Urip Hudiono, Jakarta – The government has prepared a package of 153 policy actions for this year to encourage private investment in the much-needed development of infrastructure to support higher economic growth.

Coordinating Minister for the Economy Boediono said Friday the policies would mainly consist of improving related regulations, simplifying licensing procedures and providing several facilities to better implement infrastructure projects, as well as support their financing needs.

The policies will concern 10 main infrastructure sectors: roads, railways, power, oil and gas, telecommunications, housing, water and sanitation, air, water and land transportation.

"This infrastructure policy package is part of the government's larger strategy to improve the investment climate, address investor concerns and attract as much private participation as possible in the development of infrastructure, which is needed for higher and more sustainable economic growth," Boediono said.

The package is particularly urgent, he added, because the condition of many of the country's roads, ports and power plants deteriorated after the 1997-1998 Asian financial crisis, hampering investment and growth.

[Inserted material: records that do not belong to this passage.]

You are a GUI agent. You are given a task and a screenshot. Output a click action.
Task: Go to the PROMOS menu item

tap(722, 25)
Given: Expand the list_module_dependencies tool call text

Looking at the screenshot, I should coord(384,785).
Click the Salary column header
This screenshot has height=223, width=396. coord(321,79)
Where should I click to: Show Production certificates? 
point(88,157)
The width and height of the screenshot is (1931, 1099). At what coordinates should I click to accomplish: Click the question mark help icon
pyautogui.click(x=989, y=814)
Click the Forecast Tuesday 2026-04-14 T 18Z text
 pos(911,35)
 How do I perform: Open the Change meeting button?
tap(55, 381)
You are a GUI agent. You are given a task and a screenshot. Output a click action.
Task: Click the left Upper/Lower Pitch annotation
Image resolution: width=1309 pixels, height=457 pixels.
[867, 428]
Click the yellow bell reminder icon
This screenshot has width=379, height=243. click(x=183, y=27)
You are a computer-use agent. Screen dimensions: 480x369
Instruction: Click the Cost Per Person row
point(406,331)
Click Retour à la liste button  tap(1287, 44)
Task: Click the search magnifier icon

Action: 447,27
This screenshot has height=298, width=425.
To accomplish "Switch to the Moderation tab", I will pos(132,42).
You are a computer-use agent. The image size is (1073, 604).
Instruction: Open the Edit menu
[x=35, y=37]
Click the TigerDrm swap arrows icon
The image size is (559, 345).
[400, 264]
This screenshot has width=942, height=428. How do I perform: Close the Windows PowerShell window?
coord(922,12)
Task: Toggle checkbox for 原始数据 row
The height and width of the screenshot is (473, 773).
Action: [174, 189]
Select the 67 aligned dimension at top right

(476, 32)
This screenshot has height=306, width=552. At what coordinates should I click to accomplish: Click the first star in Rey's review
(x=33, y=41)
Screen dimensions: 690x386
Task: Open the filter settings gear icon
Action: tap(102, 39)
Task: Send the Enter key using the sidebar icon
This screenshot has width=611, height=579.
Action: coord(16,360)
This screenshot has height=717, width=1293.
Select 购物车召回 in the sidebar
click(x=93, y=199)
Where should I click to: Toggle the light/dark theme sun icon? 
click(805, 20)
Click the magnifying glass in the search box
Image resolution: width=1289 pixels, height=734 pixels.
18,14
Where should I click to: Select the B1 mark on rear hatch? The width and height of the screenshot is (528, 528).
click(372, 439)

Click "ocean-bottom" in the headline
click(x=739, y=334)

The government is projecting 6.6 percent average growth between 2005-2009. The economy only grew 5.6 percent from a 6 percent target in 2005, with private consumption and investments slowing down amid last year's economic turmoil of high inflation and interest rates.

Indonesia needs as much as Rp 1.3 quadrillion (about US$139 billion) between 2005-2009 to improve its infrastructure, of which the government can only cover 20 percent and hopes the rest will be sourced from private investors.

The government undertook a similar package of 50 policy actions last year to attract infrastructure investments, including issuing a presidential regulation on land acquisition for public use.

Acknowledging that the regulation had yet to be effective, Boediono mentioned its revision as part of the policy actions to improve 33 related regulations, the administrative and permit process, as well as five regional laws.

The government will also establish a risk management unit under the finance minister, and a public-private partnership center under the National Development Planning Agency (Bappenas).

Finance Minister Sri Mulyani Indrawati expects the unit to prepare various risk-coverage schemes for infrastructure investment projects by June.

The center, meanwhile, will assist ministries in drafting related policies, preparing project bids, contracts and transactions, as well as in their monitoring.

"The center will study various partnership models to prevent the repeat of past experience, where the government had to pay penalties due to projects failing to be realized," Boediono said.

"What we want are public-private partnerships that are fair to both parties. The most important aspect now is to reduce financing costs, for example, how to lower interest rates, by working together with the central bank in containing inflation."